Y, bueno, la listita tenía como ciento veinticinco ítems e incluía desde tu signo del zodíaco, pasando por tu estructura ósea y tus dotes como amante, hasta que supieras cortar cebolla con la precisión de un cocinero experto… realmente no eras fácil de encontrar, amor de mi vida… pero aquí estamos, a punto de pisar el altar…

Cuando nos conocimos, yo ya tenía a mi primera hija: una pequeña demonio de un año y medio, y rulos rojos y enloquecidos, más un divorcio en mi haber. Pero me dije: o lo encuentro con los ciento veinticinco ítems o me voy de monja. ¿De monja? ¡Sí! ¡De monja! La historia de la humanidad está repleta de mujeres que buscaron refugio y bienestar en un convento. Eso de andar saliendo con tipos que te presentan, que ni te calientan o que tienen manitos delicadas (signo de comodidad y poco esfuerzo) o con el pelito súper bien peinado, o con ganas de revolcarse un rato y nada más… no. Definitivamente, eso no es para mí. Ni pensarlo… O al altar con el hombre que cumpla con los ciento veinticinco ítems (y, de ser posible, algunos más) o al convento. Nada de términos medios. Llegué a la conclusión de que ya no me conformo con lo que hay. Por primera vez, creo entender lo que quiero, y eso es lo que deseo encontrar. Intransigente, he dicho.

¿Y si no aparece semejante ser? Me preguntaba, no sin algo de angustia en la garganta (y debo confesar que con un rosario en la mano y cuarenta velitas prendidas a los cuarenta santos que venera mi mamita y que se encarga de que me cuiden y me bendigan desde el cielo). ¿Qué más da? Me respondía, no sin dudar de mis dotes de novicia (porque, a pesar de las cuarenta velitas a los cuarenta santos y el rosario de pétalos de rosas bendecido por el mismísimo Papa y traído del Vaticano especialmente para mí, la verdadera católica es mi mamita).

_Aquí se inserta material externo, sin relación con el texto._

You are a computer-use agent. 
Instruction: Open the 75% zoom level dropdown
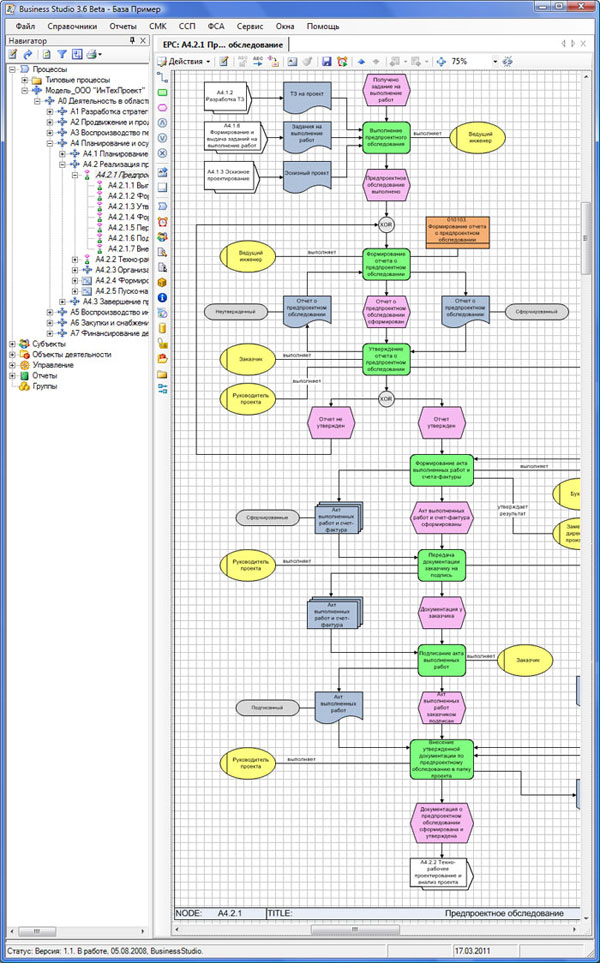click(495, 62)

Por las dudas, visualicé una linda rutina: yo, cual “Novicia rebelde”, cantando y cocinando para las hermanitas del convento, siguiendo una vida tranquila, criando a Mía (mi pequeñuela) al mejor estilo Luisa Kuliok en “La extraña dama”, con el permiso y apoyo incondicional de la madre superiora, por supuesto… Cada vez que transitaba esa fantasía, sentía que no estaba del todo mal. Me sentía capaz de enmendar los pecados que, supuestamente, había cometido (según mi mamita) y de purificar mi alma y la de mi hija.

Eso sí: siempre y cuando no se me cruzara por la mente el cura que me casó la primera vez. ¡Ay, ay, ay, ay, ay! ¡Santa María Purísima! ¡Qué difícil no visualizarlo! El padre Pío… ¡Qué pedazo de hombre! No. Hombre, no, me decía a mí misma mientras trataba de no recorrerlo de punta a punta. ¡Es un religioso consagrado! ¡Qué pensamientos sacrílegos! Ay, ay, ay… pero, claro… decían las malas lenguas que había estado con todas, y cuando digo todas es, literalmente, TODAS las del barrio. Si hubiera aprovechado cuando pude… ya no me permitía que se colara en mis fantasías nuevas. Igualmente, no podía evitar imaginar qué hubiera pasado de haberme atrevido… yo era tan mojigata para entonces que me lo perdí. Me perdí la chance de vivir una aventura que le pusiera más pimienta a la vida. Qué se le va a hacer… Live and learn… no queda otra.

Veamos un poquito qué fue lo que pasó…

Capítulo 1

Soy Penélope Baldwin Cavagnola. Sí, Penélope. ¡Cuántas veces debí soportar el “Hola, Pene” ¡No! ¡Mil veces no! Soy Penny, como “Penny Lane”. A veces siento que nadie me entiende… Yo y mis linajes… Mi identidad partida…

Yes, sure. Explicarle a mis compañeritos del colegio, en la Argentina, que mi sobrenombre es Penny, como en “Penny Lane”, la legendaria canción de los cuatro de Liverpool, no me resultó sencillo. Eventualmente, gracias a mis modales y encantos, mi cabello dorado anglosajón, mi mirada color ámbar Génova casi tan clara como mi cabello y mi piel también dorada en composé, logré que me llamaran Penny.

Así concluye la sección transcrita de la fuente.